**Work to complete:** If a line in the records below holds the string "agent", count it, and state only the final count.

Records from a data source
►

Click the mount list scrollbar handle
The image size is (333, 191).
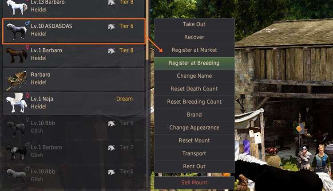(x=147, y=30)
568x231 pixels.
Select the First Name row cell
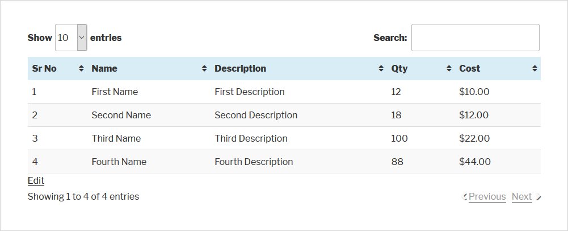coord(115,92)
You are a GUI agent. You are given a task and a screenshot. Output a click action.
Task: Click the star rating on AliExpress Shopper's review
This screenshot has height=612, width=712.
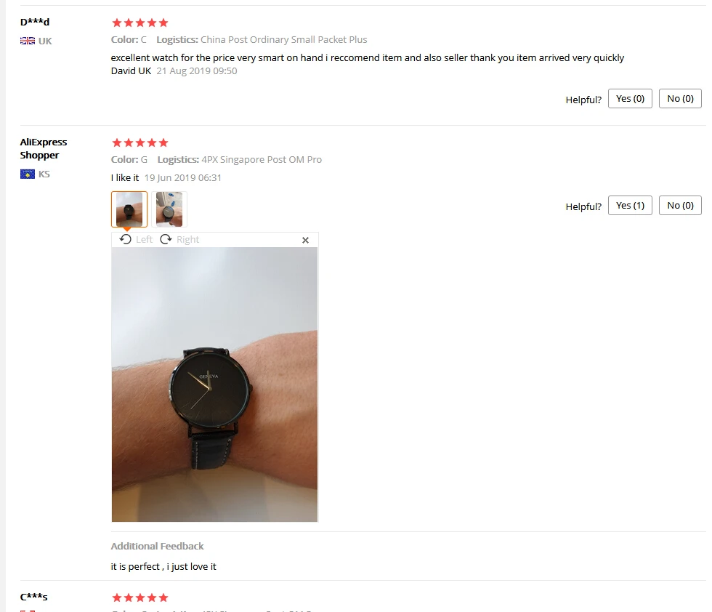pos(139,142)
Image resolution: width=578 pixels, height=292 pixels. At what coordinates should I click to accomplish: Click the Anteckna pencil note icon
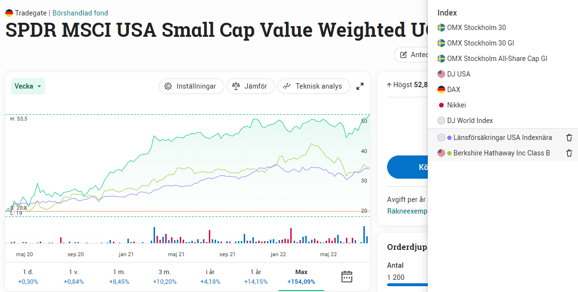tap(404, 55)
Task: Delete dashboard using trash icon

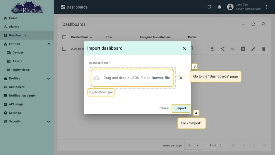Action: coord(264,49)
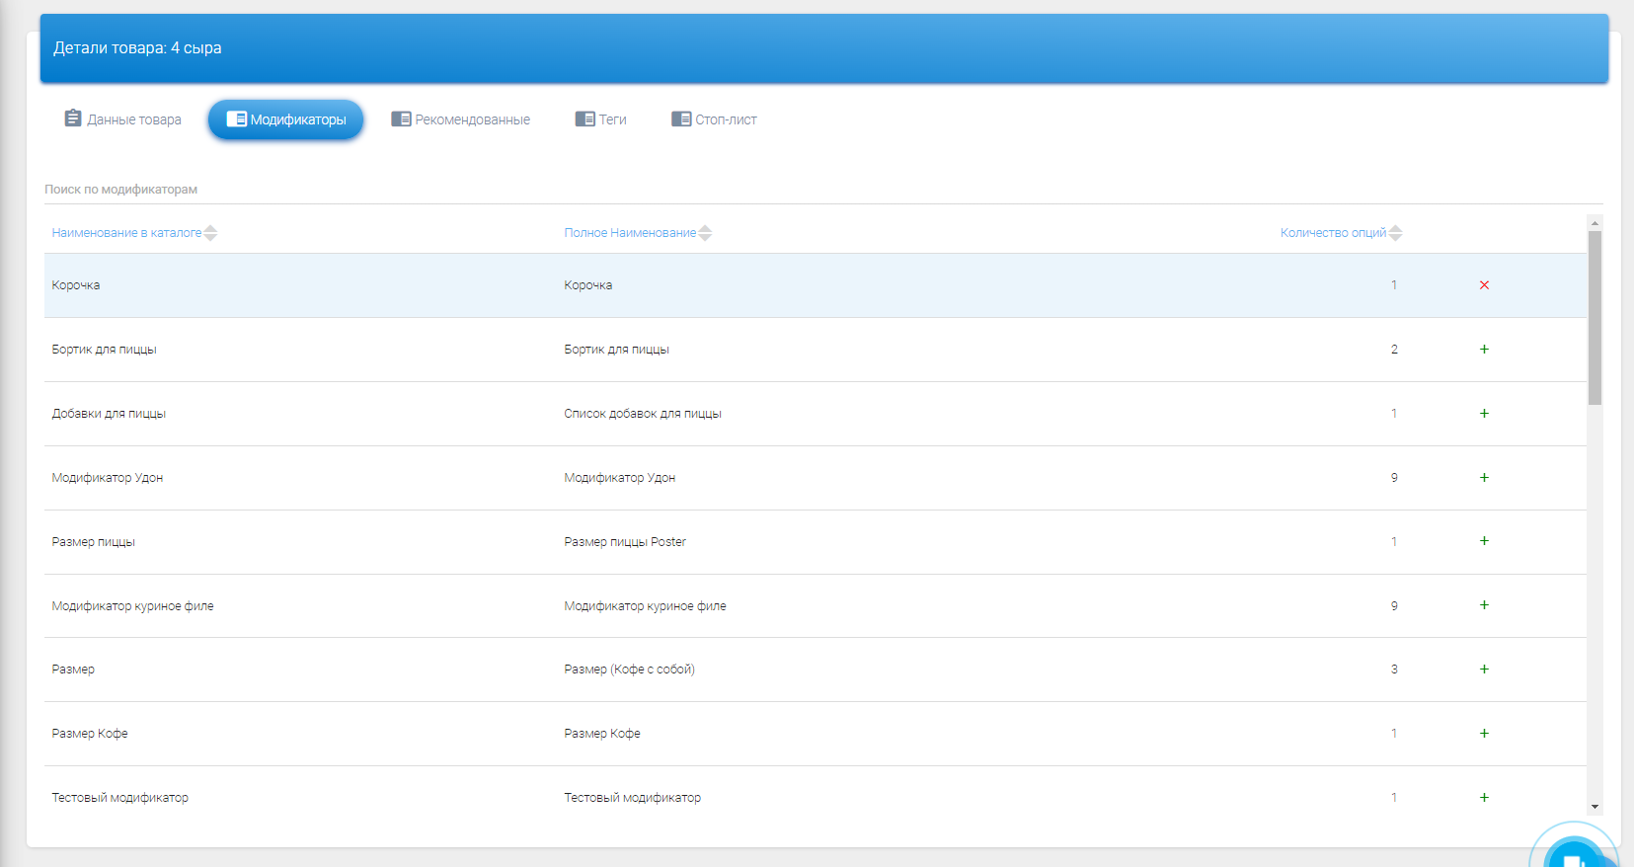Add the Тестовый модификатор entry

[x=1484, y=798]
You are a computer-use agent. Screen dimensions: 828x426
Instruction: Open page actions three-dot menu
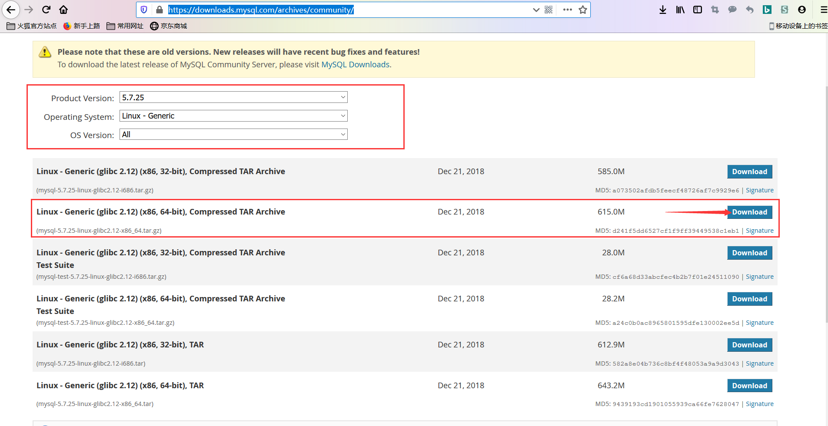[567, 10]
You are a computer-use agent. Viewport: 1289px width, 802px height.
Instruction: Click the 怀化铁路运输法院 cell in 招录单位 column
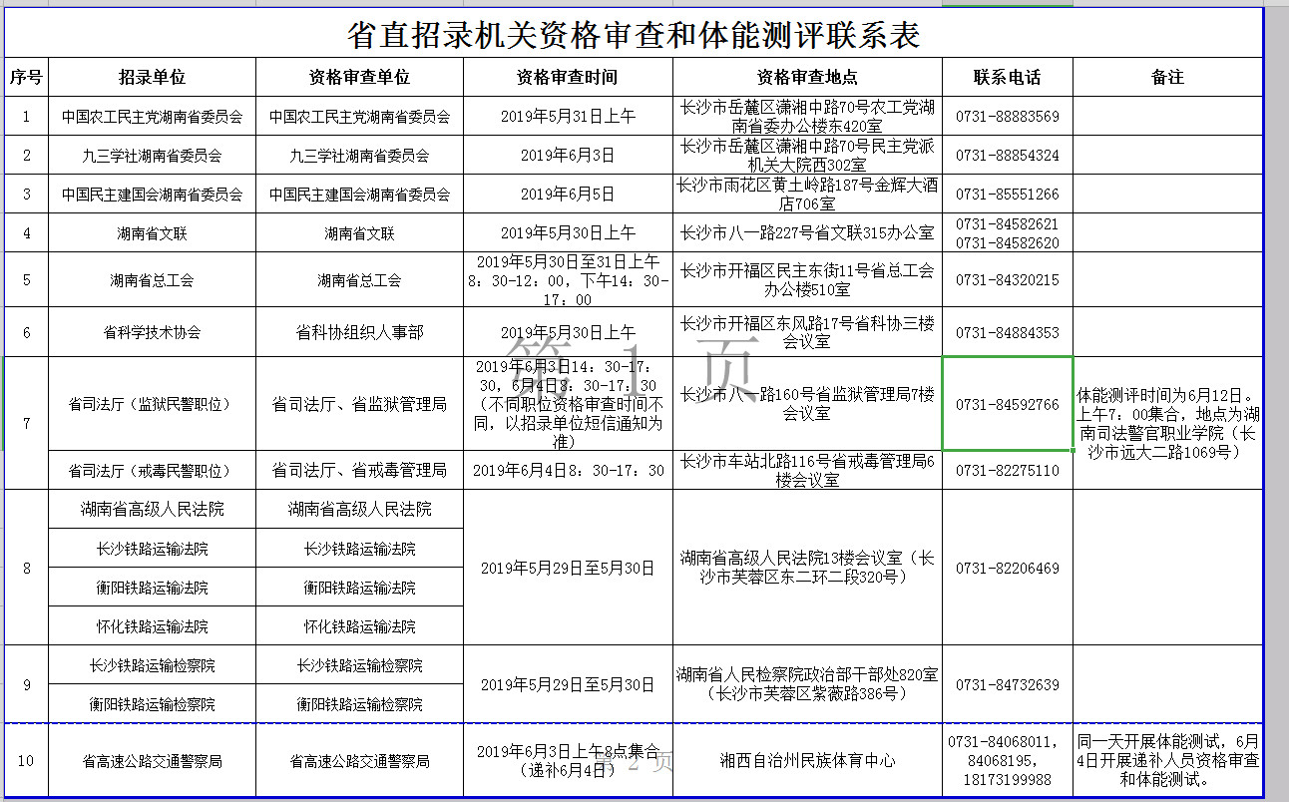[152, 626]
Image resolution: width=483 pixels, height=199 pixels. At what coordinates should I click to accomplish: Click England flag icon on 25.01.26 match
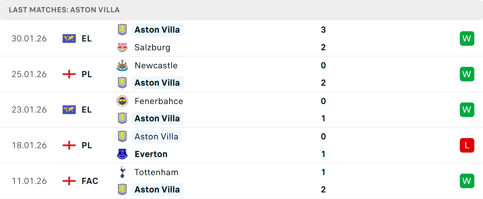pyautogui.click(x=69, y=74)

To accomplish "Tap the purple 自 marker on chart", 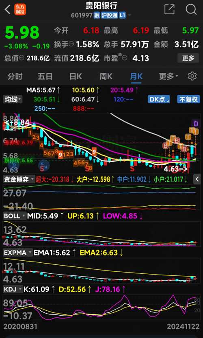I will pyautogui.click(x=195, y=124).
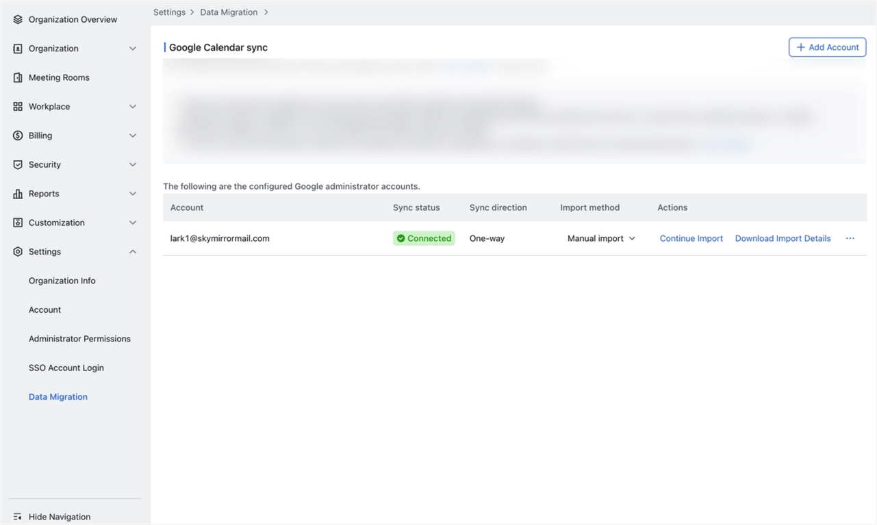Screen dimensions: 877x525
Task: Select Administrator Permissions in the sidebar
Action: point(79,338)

◄

**The answer:** 3